Köşe Yazıları

Sinek kuşu olmak isteyen kadın: Wangari Maathai’nin ardından

0

Wangari Maathai (1940-2011)

Sadece düşünceleriyle ve yaptıklarıyla değil, hayatlarıyla da ilham veren insanlar vardır. Onlardan birini, Wangari Maathai’yi kaybettik. 2004’te Nobel barış ödülünü kazanmasının ardından, bütün dünyanın bu ödülü alan ilk ve tek Afrikalı kadın olarak tanıdığı Wangari Maathai, geçtiğimiz Pazar günü, kanser tedavisi gördüğü Nairobi’deki bir hastanede, 71 yaşında hayata veda etti.

Wangari Maathai, çocuklar kuraklıktan ve açlıktan kırıldığı için adını daha fazla duyduğumuz Doğu Afrika Burnu’nun, beyaz adamın safari turizmi nedeniyle ismi en iyi bilinen ülkesi olan Kenya’dandı. 1940 yılında, Kenya’nın orta kesimlerindeki ormanlık bölgede, insanın doğum yeri olan Rift vadisinin hemen güneyindeki Nyeri bölgesinde yer alan küçük bir köyde doğdu. (O zamanlar fillerin ve leoparların yaşadığı o yemyeşil ormanlar şimdi çay plantasyonlarına, kereste üretimi yapılan ticari ormanlara ve endüstriyel tarım arazilerine dönüştürülerek tahrip edilmiş durumda.)

- - - -

■ **Verilen Görev 1**:
Wangari Maathai yazısına göre aşağıdaki soruları yanıtlayınız:
(a) Maathai Nobel barış ödülünü hangi yıl kazanmıştır?
(b) Maathai hangi şehirdeki bir hastanede hayata veda etmiştir?
(c) Maathai'nin doğduğu küçük köy Kenya'nın hangi bölgesinde yer almaktadır?
■ **Verilen Görev 2**:
Wangari Maathai yazısında, Maathai'nin doğduğu yöredeki ormanların dönüştürüldüğü belirtilen her şeyi sıralayınız.
■ **Verilen Görev 3**:
Wangari Maathai yazısını, metnin sona erdiği noktadan itibaren sürdürünüz.

- - - -

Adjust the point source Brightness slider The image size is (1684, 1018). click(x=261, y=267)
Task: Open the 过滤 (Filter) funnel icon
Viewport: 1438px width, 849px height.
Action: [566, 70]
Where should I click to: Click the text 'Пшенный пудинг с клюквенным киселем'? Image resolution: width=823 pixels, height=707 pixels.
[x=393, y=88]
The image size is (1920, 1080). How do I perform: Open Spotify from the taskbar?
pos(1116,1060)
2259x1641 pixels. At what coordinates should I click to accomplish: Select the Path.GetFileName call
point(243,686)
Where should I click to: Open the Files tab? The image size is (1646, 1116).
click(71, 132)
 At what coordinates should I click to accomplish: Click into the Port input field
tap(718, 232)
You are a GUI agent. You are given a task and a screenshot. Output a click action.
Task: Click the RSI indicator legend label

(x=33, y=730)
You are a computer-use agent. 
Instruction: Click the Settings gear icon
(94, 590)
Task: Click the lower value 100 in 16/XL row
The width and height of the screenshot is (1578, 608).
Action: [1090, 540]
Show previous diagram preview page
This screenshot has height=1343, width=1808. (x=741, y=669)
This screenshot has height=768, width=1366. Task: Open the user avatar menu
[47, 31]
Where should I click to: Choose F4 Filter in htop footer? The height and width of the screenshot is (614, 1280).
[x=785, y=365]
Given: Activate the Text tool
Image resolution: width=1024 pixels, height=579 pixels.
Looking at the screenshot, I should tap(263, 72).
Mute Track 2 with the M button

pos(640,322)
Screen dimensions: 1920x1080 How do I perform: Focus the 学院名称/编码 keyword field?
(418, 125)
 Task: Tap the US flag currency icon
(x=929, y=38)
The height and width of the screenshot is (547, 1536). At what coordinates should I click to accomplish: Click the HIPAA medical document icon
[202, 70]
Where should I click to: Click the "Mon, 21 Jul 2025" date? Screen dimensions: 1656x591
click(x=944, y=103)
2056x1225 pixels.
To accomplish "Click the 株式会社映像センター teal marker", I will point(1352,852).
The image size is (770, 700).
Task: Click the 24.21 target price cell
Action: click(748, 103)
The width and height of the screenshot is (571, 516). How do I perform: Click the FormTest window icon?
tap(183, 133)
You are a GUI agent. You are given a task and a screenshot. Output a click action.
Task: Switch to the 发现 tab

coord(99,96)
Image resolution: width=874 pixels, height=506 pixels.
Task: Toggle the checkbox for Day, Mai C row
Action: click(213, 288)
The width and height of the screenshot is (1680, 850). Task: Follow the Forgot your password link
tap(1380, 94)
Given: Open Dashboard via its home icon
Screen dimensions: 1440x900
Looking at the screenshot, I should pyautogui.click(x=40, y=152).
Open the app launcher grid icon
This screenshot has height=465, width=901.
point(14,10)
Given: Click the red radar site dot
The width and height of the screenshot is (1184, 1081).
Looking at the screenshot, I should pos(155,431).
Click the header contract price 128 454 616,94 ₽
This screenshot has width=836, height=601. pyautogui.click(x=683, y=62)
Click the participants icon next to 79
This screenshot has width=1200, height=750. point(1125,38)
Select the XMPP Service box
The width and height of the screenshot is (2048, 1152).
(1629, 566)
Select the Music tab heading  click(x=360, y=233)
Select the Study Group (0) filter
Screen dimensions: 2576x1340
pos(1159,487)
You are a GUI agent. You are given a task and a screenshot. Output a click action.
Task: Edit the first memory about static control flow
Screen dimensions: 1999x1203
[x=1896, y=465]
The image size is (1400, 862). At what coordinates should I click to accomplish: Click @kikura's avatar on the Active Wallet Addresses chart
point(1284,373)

- - - -

■ **Görev Yanıtı 1**:
(a) 2004
(b) Nairobi
(c) Nyeri bölgesi

■ **Görev Yanıtı 2**:
- Çay plantasyonları
- Kereste üretimi yapılan ticari ormanlar
- Endüstriyel tarım arazileri

■ **Görev Yanıtı 3**:
John Vidal, Maathai’nin ardından The Guardian’da yazdığı yazıda, eğer bir yıl geç doğmuş olsaydı, köyünün de içinde bulunduğu bölgede o yıllarda başlayan Mau Mau isyanı (daha doğrusu Kenyalıların İngiliz sömürgecilere karşı verdikleri bağımsızlık savaşı) nedeniyle muhtemelen okuma imkanı bulamayacaktı diyor. Ama küçük Wangari, talihin de yardımıyla ailesi tarafından bir İtalyan okuluna gönderildi ve 1959’da, Amerikan başkanı Kennedy’nin adını taşıyan bir plan dahilinde okumaları için ABD’ye gönderilen 300 öğrenci arasında yer aldı. (Bu çocukların arasında Barrack Obama’nın babasının da olması ilginç bir ayrıntı.)

ABD’de biyoloji eğitimi alan ve zooloji alanında yüksek lisans yapan Maathai, ülkesine döndüğünde Nairobi Üniversitesi Zooloji Bölümü’nde araştırmacı olarak çalışmaya başladı. Ardından Almanya’ya giderek veterinerlik dalında anatomi doktorasına başladı. Doktorasını Nairobi Üniversitesi’nden aldı. Wangari Maathai, ülkesinde doktora yapan ilk kadındı ve uzun yıllar Nairobi Üniversitesi Veterinerlik Fakültesi’nde profesör olarak görev yaptı.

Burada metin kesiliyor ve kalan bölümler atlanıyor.